Pevely, a town of 5,500 residents about 35 miles south of St. Louis, opposed allowing the Pure Pleasure Boutique in a building zoned for commercial use, but the store opened anyway about two years ago.
The city denied the store a business license and other permits and issued almost daily citations, an accumulation of fines that now exceed $100,000, Luke Lirot, attorney for the boutique owners, said Friday.
“The city wouldn’t even hook up the sewer,” Lirot said. “They used a fiberglass outhouse in the parking lot.”
The Florida owners of the store, Don Kleinhans, his father, Don Kleinhans Sr. and brother Jim Kleinhans, filed a lawsuit in January 2011. In a ruling issued Wednesday, U.S. District Judge Henry Edward Autry said the city violated the First Amendment rights of the store operators.
“In this case, the evidence is clear and undisputed,” Autry said. His ruling orders Pevely to grant Pure Pleasure Boutique a business license, building permits and sign permits, as well as hook up sewer and water lines.
City Administrator Jason Eisenbeis, in a statement, called the ruling disappointing and said officials will meet soon to discuss how to proceed. He did not return phone messages seeking comment.
The Kleinhans operate a small chain of Pure Pleasure Megacenter stores in Florida, Illinois and Missouri. The Pevely store is a toned-down version that, unlike the “Megacenter” stores, doesn’t sell pornography. It sells items such as lingerie, lubricants, novelties and marital aids.

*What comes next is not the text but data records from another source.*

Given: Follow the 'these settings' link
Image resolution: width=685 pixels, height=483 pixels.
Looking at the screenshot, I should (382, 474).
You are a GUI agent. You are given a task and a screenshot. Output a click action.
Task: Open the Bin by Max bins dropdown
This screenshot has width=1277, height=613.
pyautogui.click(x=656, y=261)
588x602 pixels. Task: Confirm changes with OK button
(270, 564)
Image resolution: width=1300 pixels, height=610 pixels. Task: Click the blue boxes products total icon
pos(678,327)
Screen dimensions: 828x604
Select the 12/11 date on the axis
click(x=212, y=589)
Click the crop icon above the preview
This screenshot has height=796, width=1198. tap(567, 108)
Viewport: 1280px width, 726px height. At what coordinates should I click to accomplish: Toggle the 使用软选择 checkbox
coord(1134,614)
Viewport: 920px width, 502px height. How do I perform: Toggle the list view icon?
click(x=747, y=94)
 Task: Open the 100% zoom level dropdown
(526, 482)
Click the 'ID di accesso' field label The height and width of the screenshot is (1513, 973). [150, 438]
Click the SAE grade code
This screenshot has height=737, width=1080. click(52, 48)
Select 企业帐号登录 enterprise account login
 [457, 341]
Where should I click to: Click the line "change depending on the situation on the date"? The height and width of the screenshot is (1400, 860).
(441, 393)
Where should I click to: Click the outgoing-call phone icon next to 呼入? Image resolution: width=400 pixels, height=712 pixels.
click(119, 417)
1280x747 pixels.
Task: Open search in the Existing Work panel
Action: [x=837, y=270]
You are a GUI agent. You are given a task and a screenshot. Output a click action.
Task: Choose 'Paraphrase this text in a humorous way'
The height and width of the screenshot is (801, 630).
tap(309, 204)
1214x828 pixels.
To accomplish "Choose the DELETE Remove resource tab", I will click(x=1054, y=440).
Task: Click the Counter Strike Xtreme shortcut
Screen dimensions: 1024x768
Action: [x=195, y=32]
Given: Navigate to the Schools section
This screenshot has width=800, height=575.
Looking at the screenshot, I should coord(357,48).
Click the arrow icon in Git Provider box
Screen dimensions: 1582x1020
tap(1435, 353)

The goal was to avoid products that would render the store a “sexually oriented business” and allow its location in a retail zone, Lirot said. Sexually oriented businesses in Pevely are allowed only in industrial zones.
Lirot said that soon after the store was proposed, the city made changes to the ordinance related to adult stores.
“The city did everything they could to try and prevent that business from opening,” Lirot said.
A decision on whether damages will be awarded is still pending.